Monday, April 8, 2013

Poorer Richard's America: What Would Ben Say?

Poorer Richard's America: What Would Ben Say?
By Tom Blair

Book review by Richard L. Weaver II, Ph.D.

If you are just looking for a delightful book, you would not go wrong in choosing this one. Blair has certainly captured Ben Franklin’s voice, and whether or not you agree with all the wisdom espoused, I assure you that it is both refreshing and wonderful.
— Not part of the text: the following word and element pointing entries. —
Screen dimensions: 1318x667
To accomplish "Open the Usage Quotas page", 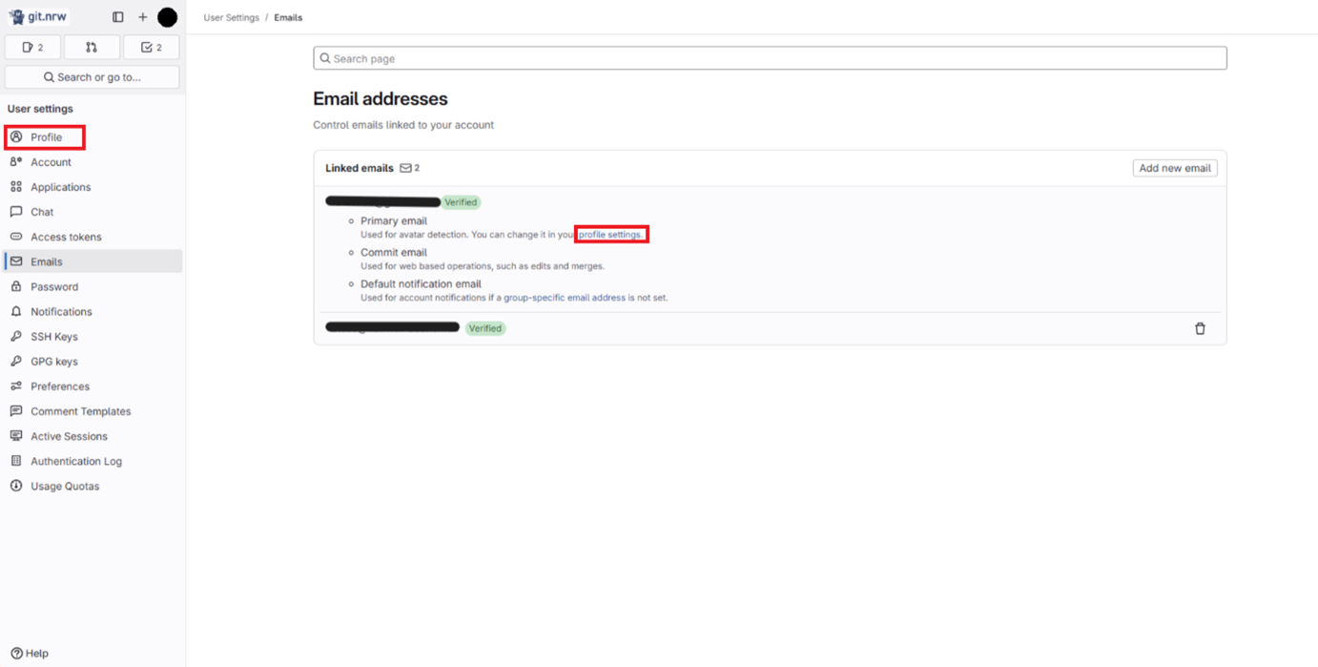I will click(62, 485).
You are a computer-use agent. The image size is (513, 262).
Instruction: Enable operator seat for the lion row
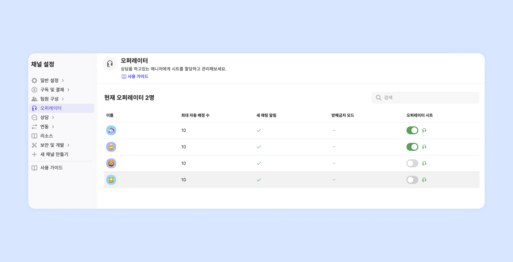(x=412, y=163)
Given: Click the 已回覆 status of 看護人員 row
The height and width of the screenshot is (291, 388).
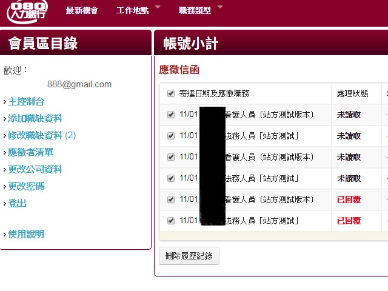Looking at the screenshot, I should coord(349,199).
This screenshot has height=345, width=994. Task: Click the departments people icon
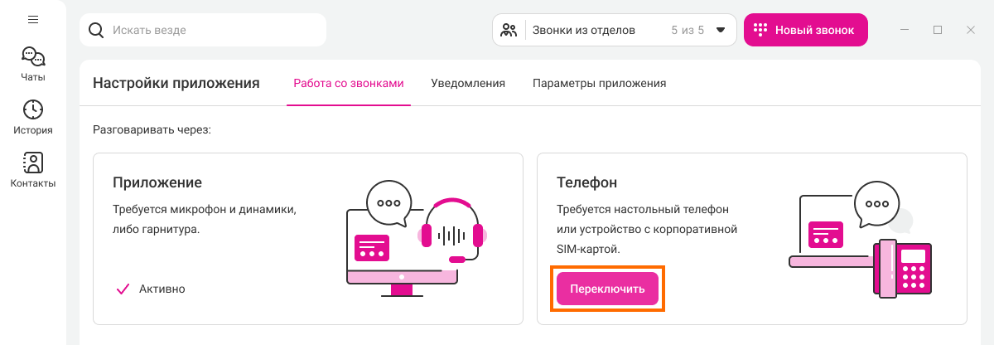pos(509,31)
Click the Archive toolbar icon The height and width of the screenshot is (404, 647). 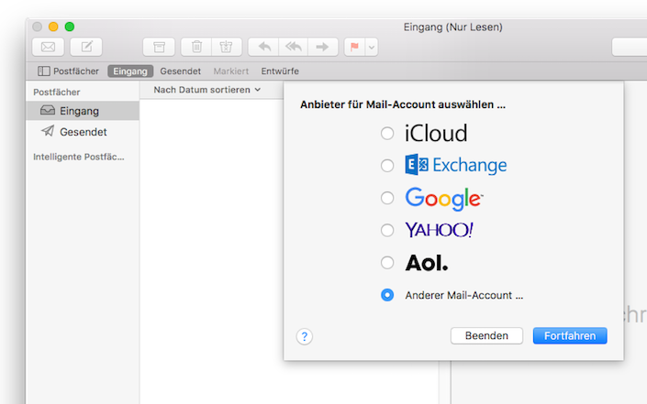[x=159, y=47]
On page XIX, "Notes to the Reader," Blair, in the guise of Ben, writes, "So with your leave anticipated, I did petition one of yours to clarify and amplify those things most mystifying to me. And to assure that this missive is contemporary in terminology and speech, this kind gentleman [Ben is referring to Blair] translated and otherwise fashioned my many words to your ear, lest you laugh a confused laugh when you lay your eyes upon my writings" (p. xix).

If you are looking for sage advice about America’s current situation and future possibilities, this is a thoughtful, challenging choice. Blair has not only addressed many contemporary issues (e.g., the national deficit, federal budgets, prejudice, democracy, Republicans and Democrats, taxes, the moment of conception, hardships and sacrifice, marital bliss, the Bill of Rights, foreign affairs, equal rights, health care, love and marriage, and China among others), but he gently offers reasonable, realistic solutions as well.

To give you some sense of Blair’s (Ben’s) writing, here is a quotation from Chapter 19, "The Written Word . . . Yesterday’s Printing, Today’s Media": (Remember this is Ben Franklin speaking as he observes today’s media.) "Alas, as I watch your news, news reported over the airwaves to tens of millions of citizen’s ears, I fear the legs of fair reporting do not always straddle an issue; at times they seem to kick it to one side or another. And, many of those that report the news appear to comingle their opinion with the flow of facts, thus relieving the listener of the need to draw his own conclusions. If, perchance, some of America’s news personalities became judges, they might well sentence the accused before the jury rendered its verdict" (p. 95).

Then, if you are just looking for a collection of Ben’s thoughts, lifted from Poor Richard’s Almanac, this wouldn’t be a bad choice either.

For me, this is a five-star book, first, because it is original in conception and presentation, second, because it is thoughtful and well-written, and, third, because of its sheer entertainment value.